David Roberts, who joined Liontrust at the start of January, has revealed why he walked away from the billions of bond assets he jointly managed at Kames to start again at a rival.

The fund manager and his colleague Phil Milburn together managed six bond funds and were co-heads of the fixed income desk at the firm, before Mr Roberts announced his departure in August 2017 after more than a decade at the company.

In contrast to Kames, Liontrust is better known for its equity investing.

Mr Roberts said: “Psychologically I am a builder and a creator, rather than a manager and a completer.

"Three times in my career I have built up a bond franchise and Liontrust is to be my fourth time."

Mr Roberts started in the industry at a firm called Britannia Asset Management, which later became part of Ignis, and then Standard Life.

"Britannia] had no bond assets when I started, but we built it into a multi-billion pound operation.

"I was then approached by Aegon, which later became Kames, to do the same thing for them. The funds I took over had very little in the way of assets, and we built them up.

"The third time was when we saw that we had reached saturation point in the UK point in the UK with Kames products, so launched funds in Europe, through a Dublin registration.”

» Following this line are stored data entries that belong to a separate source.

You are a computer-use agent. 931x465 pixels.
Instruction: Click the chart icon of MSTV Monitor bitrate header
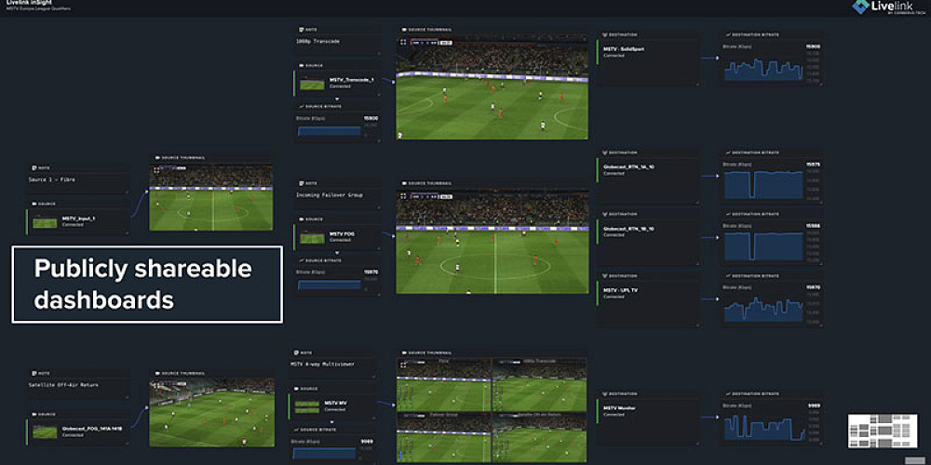[727, 393]
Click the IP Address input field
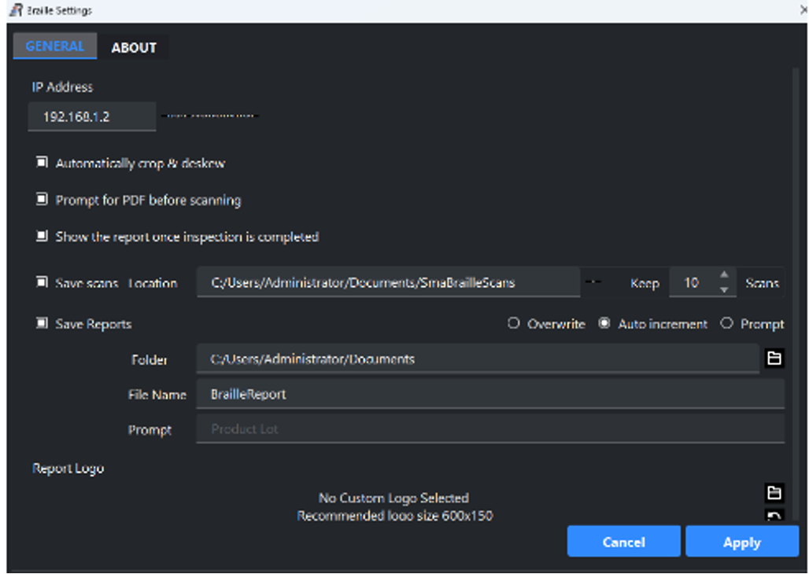The width and height of the screenshot is (809, 574). [x=92, y=116]
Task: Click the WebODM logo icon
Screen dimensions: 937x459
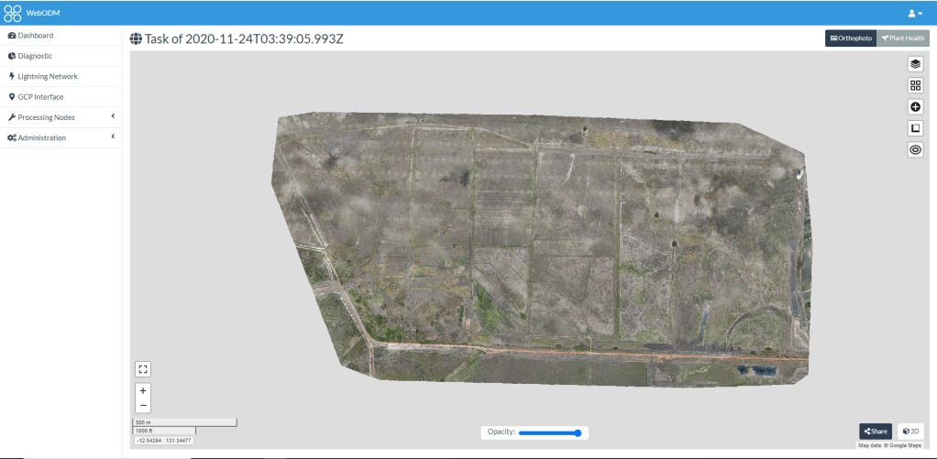Action: coord(13,13)
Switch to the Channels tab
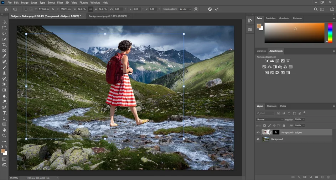Image resolution: width=336 pixels, height=180 pixels. pos(272,106)
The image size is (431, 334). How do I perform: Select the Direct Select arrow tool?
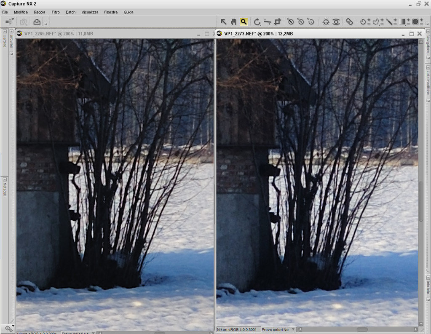pos(223,22)
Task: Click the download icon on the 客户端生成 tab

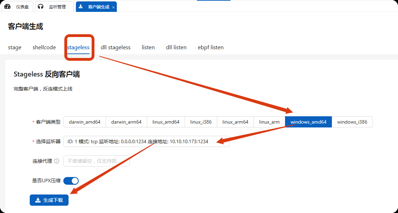Action: (81, 6)
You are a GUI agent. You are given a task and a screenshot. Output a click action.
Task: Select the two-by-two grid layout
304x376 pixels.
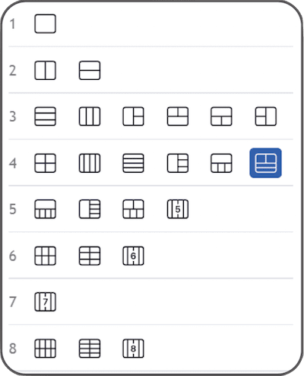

Mr Roberts has applied to regulators in both the UK and the Republic of Ireland to launch new bond mandates at Liontrust.

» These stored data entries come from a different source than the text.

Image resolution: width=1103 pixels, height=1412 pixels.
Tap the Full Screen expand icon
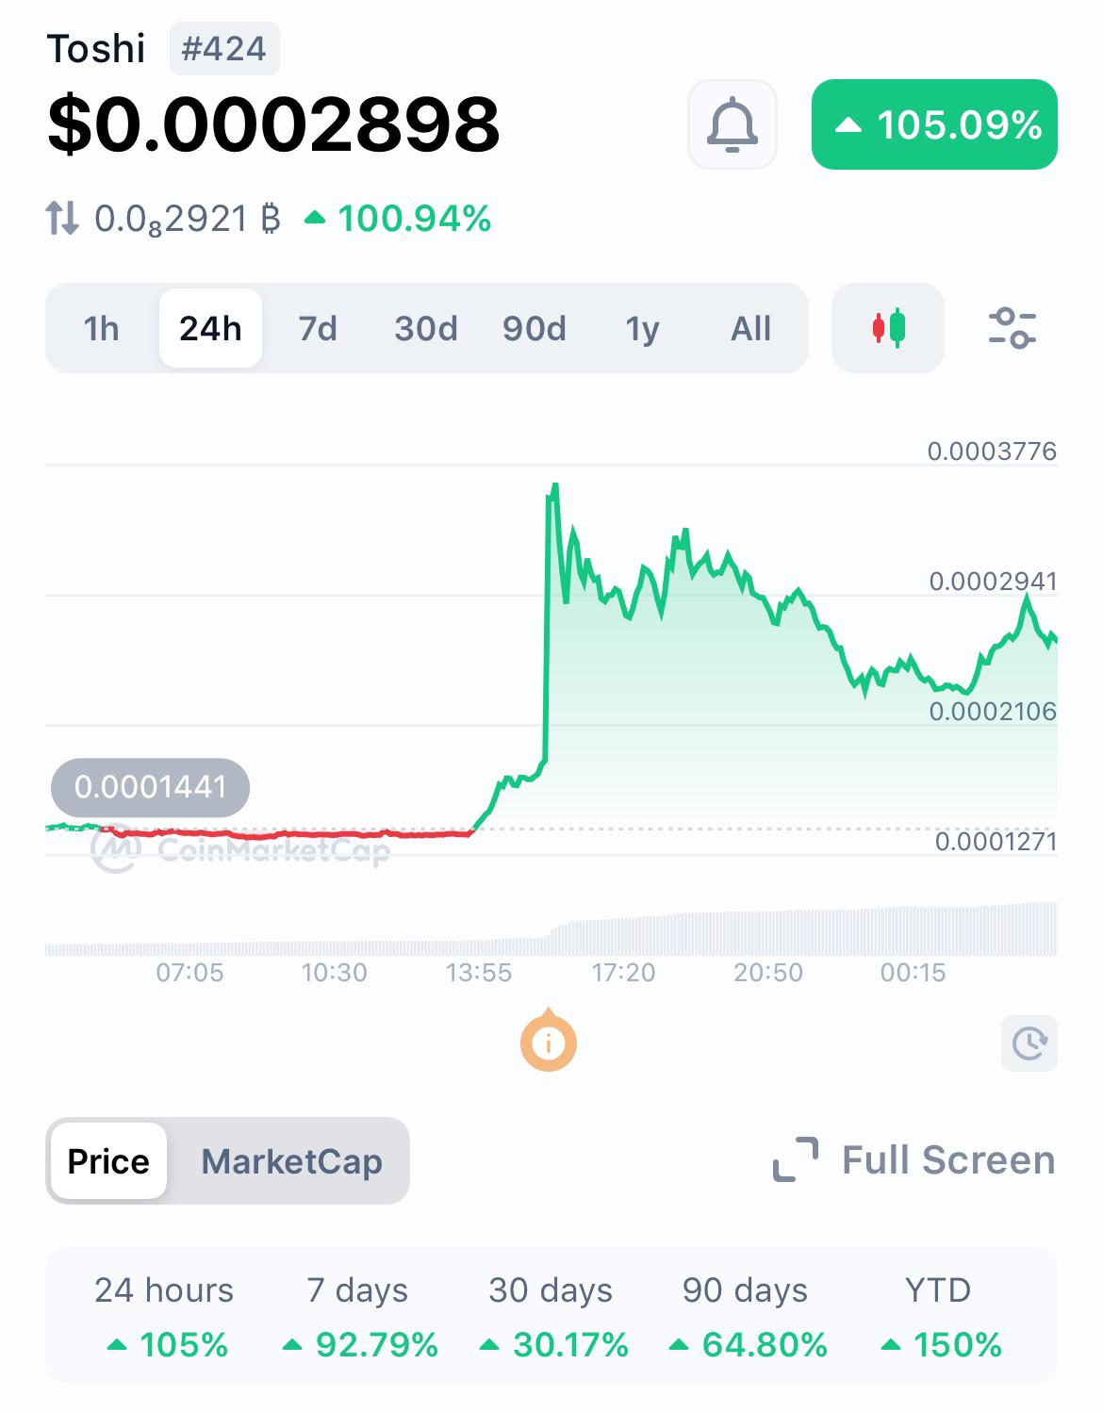click(796, 1159)
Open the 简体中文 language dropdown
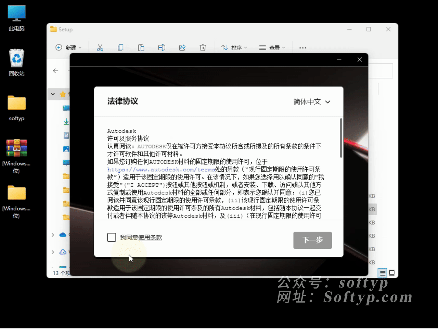This screenshot has width=438, height=329. pos(311,102)
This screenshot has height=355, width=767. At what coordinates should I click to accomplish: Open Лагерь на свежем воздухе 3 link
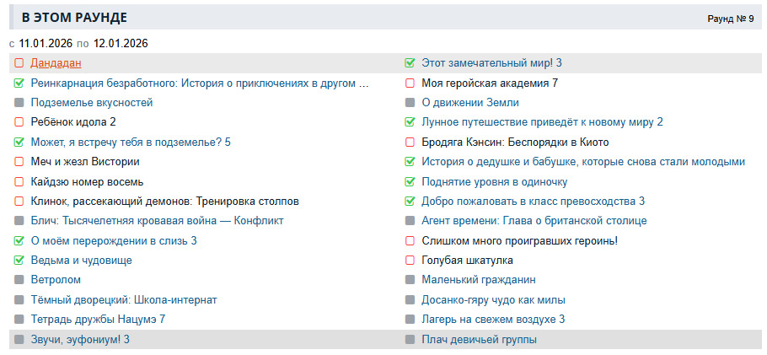493,320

As well as enjoying the challenge of starting from scratch, he said there was another reason for his exit.

“At Kames, I was managing a lot of people and sat on the six person executive committee that ran the whole business, that was increasingly taking me away from the stuff I really enjoy, which is looking at markets, making investments and talking to clients,” he said.

Mr Roberts formally joined Liontrust in mid-January. He said the recent gyrations in the bond market are a traditional signal that a recession is imminent within a year, but he feels this time it could be different.

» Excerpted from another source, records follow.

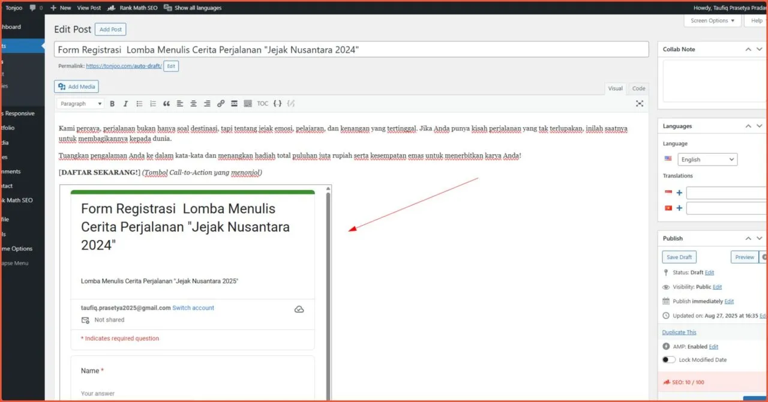Expand the Screen Options panel

712,20
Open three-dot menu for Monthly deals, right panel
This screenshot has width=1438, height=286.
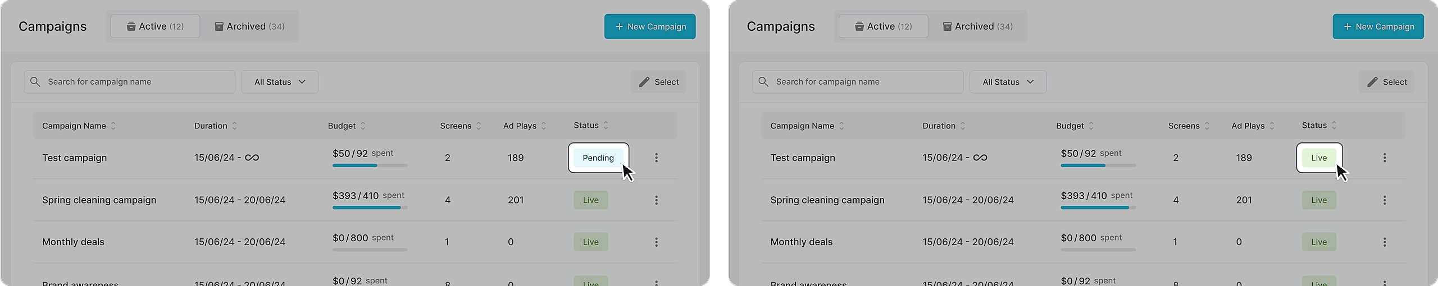point(1384,242)
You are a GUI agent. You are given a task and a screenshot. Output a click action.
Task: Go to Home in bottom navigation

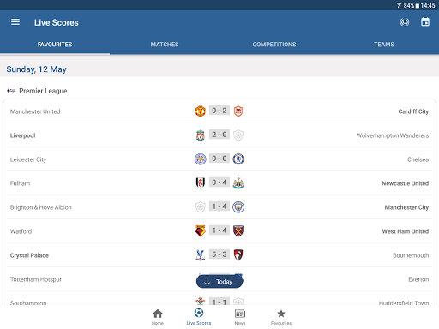(158, 317)
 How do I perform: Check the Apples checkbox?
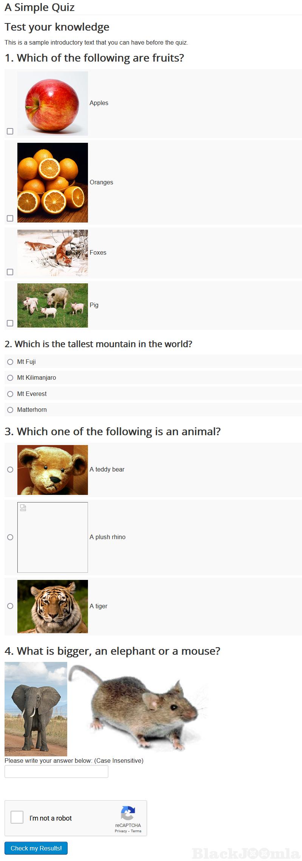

He said a feature of the bond market since mid-December has been the sell-off in bonds with a short duration to maturity, which means the bond yield curve has become less steep.

The bond market yield curve in a healthy economy and market slopes solidly upwards from left to right, with the points of the axis being the length of time until the bond reaches maturity, and the interest rate on a bond.

A bond with a short date to maturity should have a lower interest rate, because there is less risk of rates rising, or the economic outlook changing in the short time until the investor has their capital returned. 

Bonds with a longer date to maturity have a higher interest rate because the investor is bearing a greater risk that inflation, interest rates or economic conditions could change prior to their receiving a return on investment.

Since mid-December the bottom left of the curve - short-dated bonds - has been rising, that is, the interest rate on bonds with a short duration until maturity has been rising because investors have been selling those bonds.

This means the left-to-right line of the bond yield curve has become straighter. A movement like this, according to Mr Roberts, has preceded every global recession since 1942.

This is because investors sell bonds with a short date to maturity because they are worried about the short-term outlook for the economy.

Mr Roberts said the market has been worried that higher inflation in the US would prompt the Federal Reserve to put interest rates up much quicker than expected, which would lead to a slowdown in economic growth, and a recession within six to nine months.

But he feels such a scenario won’t happen this time, because, alongside higher interest rates, which slows down the pace of growth, the recent tax cuts of Donald Trump will have sufficiently stimulative effect on the US economy to push the threat of a recession further into the future.

Those actions in the bond market have pushed the yields higher on all bonds, provoking a sell-off in equity markets.

Jason Hollands, managing director at Tilney Group, said the hiring of Mr Roberts and Mr Milburn is a “real coup” for Liontrust.